**Aim of the task**
Each entry below needs to be copied exactly, with nothing dropped.

**Extracted entries**
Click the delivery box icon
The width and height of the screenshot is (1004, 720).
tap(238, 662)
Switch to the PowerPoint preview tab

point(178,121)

**Answer to the problem**
Click the delivery box icon
The width and height of the screenshot is (1004, 720).
tap(238, 662)
Switch to the PowerPoint preview tab

point(178,121)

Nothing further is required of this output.